[Entries supplied — start]
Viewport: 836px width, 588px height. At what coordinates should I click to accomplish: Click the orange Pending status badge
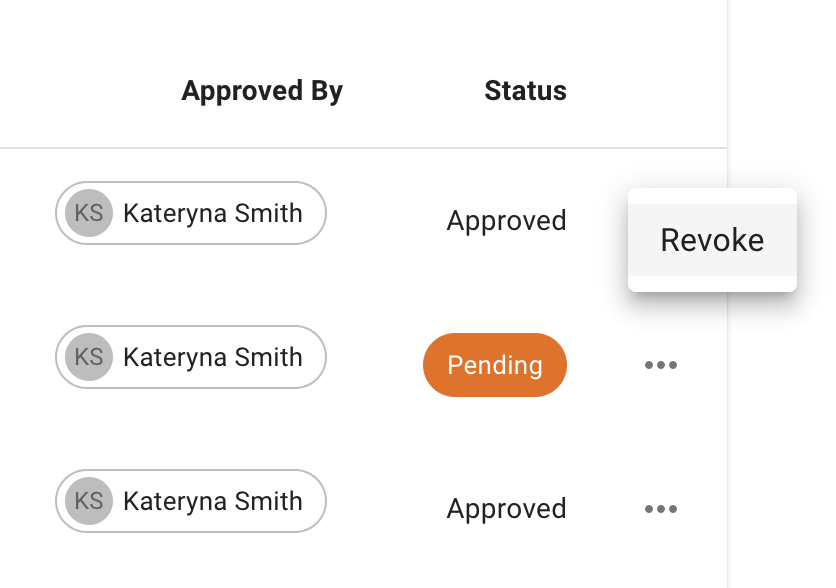pyautogui.click(x=495, y=365)
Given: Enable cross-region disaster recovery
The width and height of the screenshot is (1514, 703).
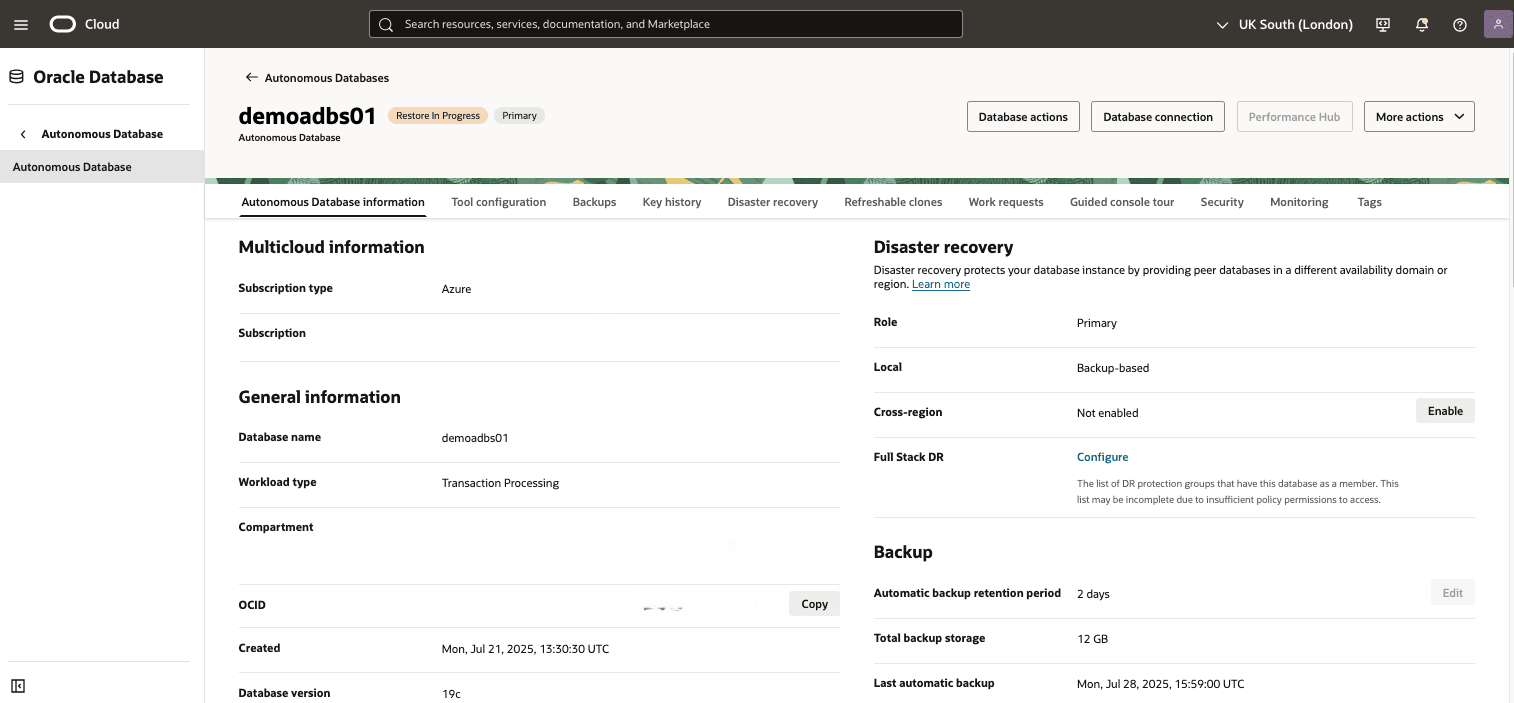Looking at the screenshot, I should click(x=1444, y=410).
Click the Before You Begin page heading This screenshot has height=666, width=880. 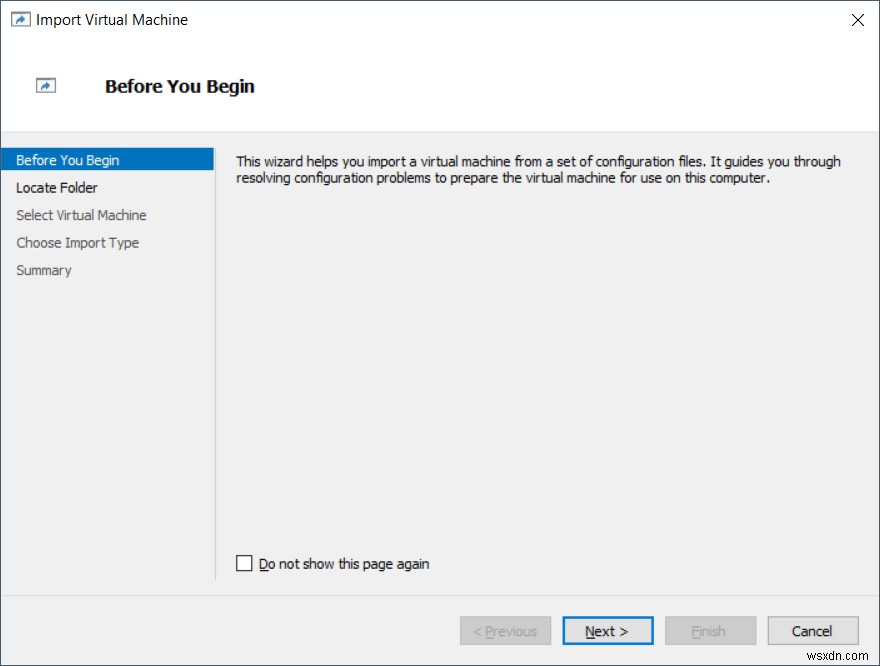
[Entries supplied — finish]
Repeat the records in full, exactly as they appear, but with the pictures removed.

Exercise answer -
Viewport: 836px width, 588px height. At what coordinates should I click to accomplish: Click the orange Pending status badge
pyautogui.click(x=495, y=365)
Given: Enable cross-region disaster recovery
The width and height of the screenshot is (1514, 703).
Looking at the screenshot, I should click(x=1444, y=410).
Click the Before You Begin page heading This screenshot has height=666, width=880. 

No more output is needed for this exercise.